## PAGE TEXT
-1

I am looking for a regex that can match any line of code that contains a single reference to a core module)

Something like this:

const coreModuleMatches = /'^[var|const]{0,1}[a-z\$\_]{1,}=require([\'|"][assert|fs|path][\'|"])[;|,]{0,1}$/;

This should match all of these lines

var pth = require("path"); 
const asrt = require('assert'),
     fs = require('fs'),
     cp = require('child_process');

The problem is I can't get the simple regex to work, so my more complex regex currently has no hope.

I am stripping out all whitespace except newline characters before matching the code with regular expressions, and then splitting by newline so that I can go line by line through the code. Any ideas welcome.

Alexander Mills
  • 90,741
  • 139
  • 482
  • 817
  • 4
    You forgot to escape `(` and `)`. –  Mar 20 '16 at 09:00
  • Is string from `var. . . . . ('child_process');` one match or two different matches ? –  Mar 20 '16 at 10:03
  • http://stackoverflow.com/questions/399078/what-special-characters-must-be-escaped-in-regular-expressions and http://stackoverflow.com/questions/9801630/what-is-the-difference-between-square-brackets-and-parentheses-in-a-regex – Wiktor Stribiżew Mar 20 '16 at 11:03
  • var. . . . . ('child_process'); is one match, and the subexpression I really care about is simply 'child_process', I just want an array of core-modules that are referenced in the code. – Alexander Mills Mar 20 '16 at 18:50

2 Answers2

1

Apart from forgetting to escape ( and ) there were few mistakes in your regex too.

## PROBLEM DESCRIPTION
Output the entire regex thread verbatim, with every line included. Rely solely on the regex thread above.

## PROVIDED DATA
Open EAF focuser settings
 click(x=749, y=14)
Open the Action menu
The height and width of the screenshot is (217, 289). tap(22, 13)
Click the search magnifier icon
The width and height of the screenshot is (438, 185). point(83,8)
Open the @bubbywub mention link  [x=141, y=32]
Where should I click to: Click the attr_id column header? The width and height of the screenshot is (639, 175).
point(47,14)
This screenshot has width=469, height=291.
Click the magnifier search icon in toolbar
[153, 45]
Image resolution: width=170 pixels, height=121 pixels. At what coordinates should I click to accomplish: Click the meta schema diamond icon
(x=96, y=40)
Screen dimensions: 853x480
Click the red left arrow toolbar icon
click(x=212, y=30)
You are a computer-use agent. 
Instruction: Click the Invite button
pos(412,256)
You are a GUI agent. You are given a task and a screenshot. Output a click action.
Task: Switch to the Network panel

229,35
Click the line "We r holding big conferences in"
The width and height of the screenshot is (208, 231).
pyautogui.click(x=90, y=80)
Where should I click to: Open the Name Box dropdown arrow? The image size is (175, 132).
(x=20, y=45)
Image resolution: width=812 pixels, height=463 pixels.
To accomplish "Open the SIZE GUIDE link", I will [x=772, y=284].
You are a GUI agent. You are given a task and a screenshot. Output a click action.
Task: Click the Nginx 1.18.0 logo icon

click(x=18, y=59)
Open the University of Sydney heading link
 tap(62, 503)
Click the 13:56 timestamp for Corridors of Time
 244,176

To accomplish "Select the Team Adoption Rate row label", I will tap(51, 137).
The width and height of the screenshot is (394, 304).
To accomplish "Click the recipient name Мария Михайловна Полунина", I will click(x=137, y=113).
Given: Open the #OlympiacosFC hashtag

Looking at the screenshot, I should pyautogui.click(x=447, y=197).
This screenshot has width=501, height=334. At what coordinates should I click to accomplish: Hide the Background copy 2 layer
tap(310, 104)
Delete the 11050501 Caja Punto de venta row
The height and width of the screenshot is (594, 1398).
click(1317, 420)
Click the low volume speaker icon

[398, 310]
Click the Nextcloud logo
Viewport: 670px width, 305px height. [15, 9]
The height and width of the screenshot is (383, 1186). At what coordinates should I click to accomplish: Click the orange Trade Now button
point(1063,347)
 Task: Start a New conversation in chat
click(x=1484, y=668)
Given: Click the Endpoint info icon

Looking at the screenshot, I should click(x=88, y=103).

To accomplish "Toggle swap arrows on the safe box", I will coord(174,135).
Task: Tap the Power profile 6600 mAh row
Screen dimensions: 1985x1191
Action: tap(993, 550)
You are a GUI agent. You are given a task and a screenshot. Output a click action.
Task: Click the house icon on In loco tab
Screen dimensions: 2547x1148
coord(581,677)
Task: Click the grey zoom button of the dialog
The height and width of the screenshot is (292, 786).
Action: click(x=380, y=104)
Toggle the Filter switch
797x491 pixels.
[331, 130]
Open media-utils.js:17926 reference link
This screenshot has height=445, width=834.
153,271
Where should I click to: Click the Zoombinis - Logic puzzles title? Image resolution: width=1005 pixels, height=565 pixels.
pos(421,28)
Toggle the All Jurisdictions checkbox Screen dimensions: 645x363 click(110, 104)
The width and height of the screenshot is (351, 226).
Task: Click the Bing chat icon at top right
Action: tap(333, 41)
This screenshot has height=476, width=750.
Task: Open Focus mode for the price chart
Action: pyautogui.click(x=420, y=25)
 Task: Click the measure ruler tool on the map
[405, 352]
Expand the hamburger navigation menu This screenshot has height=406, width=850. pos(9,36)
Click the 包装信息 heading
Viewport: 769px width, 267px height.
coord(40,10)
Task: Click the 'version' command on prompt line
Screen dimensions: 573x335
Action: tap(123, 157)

## ANSWER TO THE EXERCISE
-1

I am looking for a regex that can match any line of code that contains a single reference to a core module)

Something like this:

const coreModuleMatches = /'^[var|const]{0,1}[a-z\$\_]{1,}=require([\'|"][assert|fs|path][\'|"])[;|,]{0,1}$/;

This should match all of these lines

var pth = require("path"); 
const asrt = require('assert'),
     fs = require('fs'),
     cp = require('child_process');

The problem is I can't get the simple regex to work, so my more complex regex currently has no hope.

I am stripping out all whitespace except newline characters before matching the code with regular expressions, and then splitting by newline so that I can go line by line through the code. Any ideas welcome.

Alexander Mills
  • 90,741
  • 139
  • 482
  • 817
  • 4
    You forgot to escape `(` and `)`. –  Mar 20 '16 at 09:00
  • Is string from `var. . . . . ('child_process');` one match or two different matches ? –  Mar 20 '16 at 10:03
  • http://stackoverflow.com/questions/399078/what-special-characters-must-be-escaped-in-regular-expressions and http://stackoverflow.com/questions/9801630/what-is-the-difference-between-square-brackets-and-parentheses-in-a-regex – Wiktor Stribiżew Mar 20 '16 at 11:03
  • var. . . . . ('child_process'); is one match, and the subexpression I really care about is simply 'child_process', I just want an array of core-modules that are referenced in the code. – Alexander Mills Mar 20 '16 at 18:50

2 Answers2

1

Apart from forgetting to escape ( and ) there were few mistakes in your regex too.